Free Flu Shots Every Tuesday At National City Fire Station 34
While the county has been dealing with the fourth wave of COVID-19, flu season has also begun.
Every year tens of thousands of people die from the flu in the United States. The National City Fire Department knew that their community needed resources to help combat this contagious disease.
National City Fire Department Captain and Paramedic Scott Robinson coordinated the partnership with the Point Loma Nazarene nursing program. This is the third consecutive year for the clinic.
To date, thousands of vaccines have been administered at Fire Station 34.
“We’re able to give free flu shots to the community, so anyone is welcome to come, six months and older,” Captain Robinson continued, “We are the first fire station in California, at the time, to give out flu shots in the fire station. We designed a program that students, nursing students could come and get some clinical hours, giving flu shots at the fire station where the public trusts us.”
The fire department normally responds to calls when there is already a problem. Captain Robinson hopes the flu clinic helps reduce flu-related medical emergencies.
“We can start with the primary prevention, which would be giving flu shots to help prevent them getting sick in the first place, so that we don’t have to go to their house and help them take them to the hospital where it’s expensive, especially if they’re underinsured or uninsured.”
Monique Sawyer is the associate dean of nursing at Point Loma Nazarene University and says her students love working at the flu clinic.
“We’re always looking for creative clinical placements for them and it’s all about getting our students out in the community,” Sawyer went on to say, “Up to this point, they’ve been having hospital rotations and this is the opportunity for them to finally get out and meet people where they’re at and to meet an actual need.”
Flu cases may have been low last year because of COVID-19 protocols and reduced social interaction, but Sawyer reminds us that the flu is back.
“It comes back every year and now that we’re opened up, if you will, the flu has a lot more opportunities to spread. Just because COVID is here doesn’t mean the flu isn’t here either. They can exist together. We can be infected with both,” Sawyer said.

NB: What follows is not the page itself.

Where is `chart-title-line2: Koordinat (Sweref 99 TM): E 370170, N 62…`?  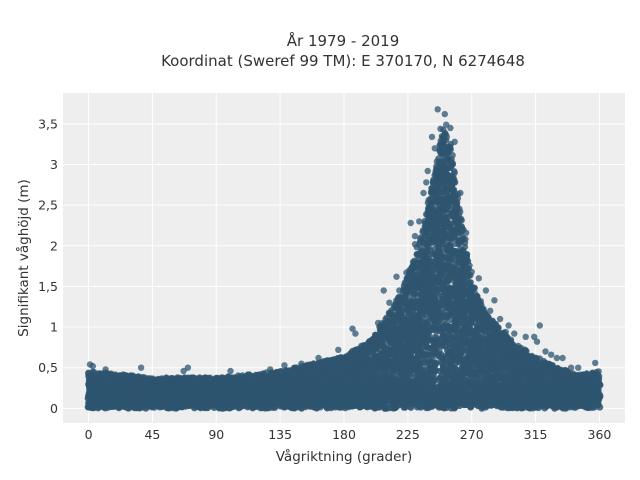
chart-title-line2: Koordinat (Sweref 99 TM): E 370170, N 62… is located at coordinates (343, 61).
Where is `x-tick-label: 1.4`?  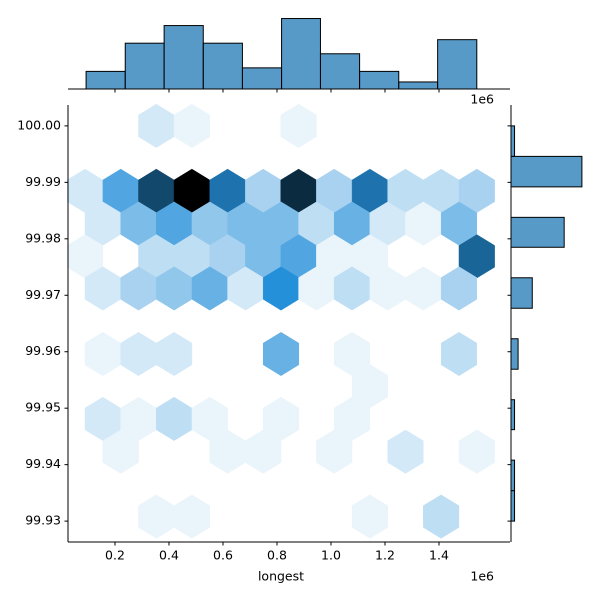
x-tick-label: 1.4 is located at coordinates (439, 556).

Sawyer wants the public to know that it is safe to get both the COVID-19 and flu vaccines.
“It is definitely safe to get them both.”
They can even be administered at the same time, but if you are unable to get them at the same time, allow for a two week window in between the two vaccines.
The flu clinic takes place every Tuesday from 9:00 am to 2:00 pm through the month of December based on vaccine availability and community participation.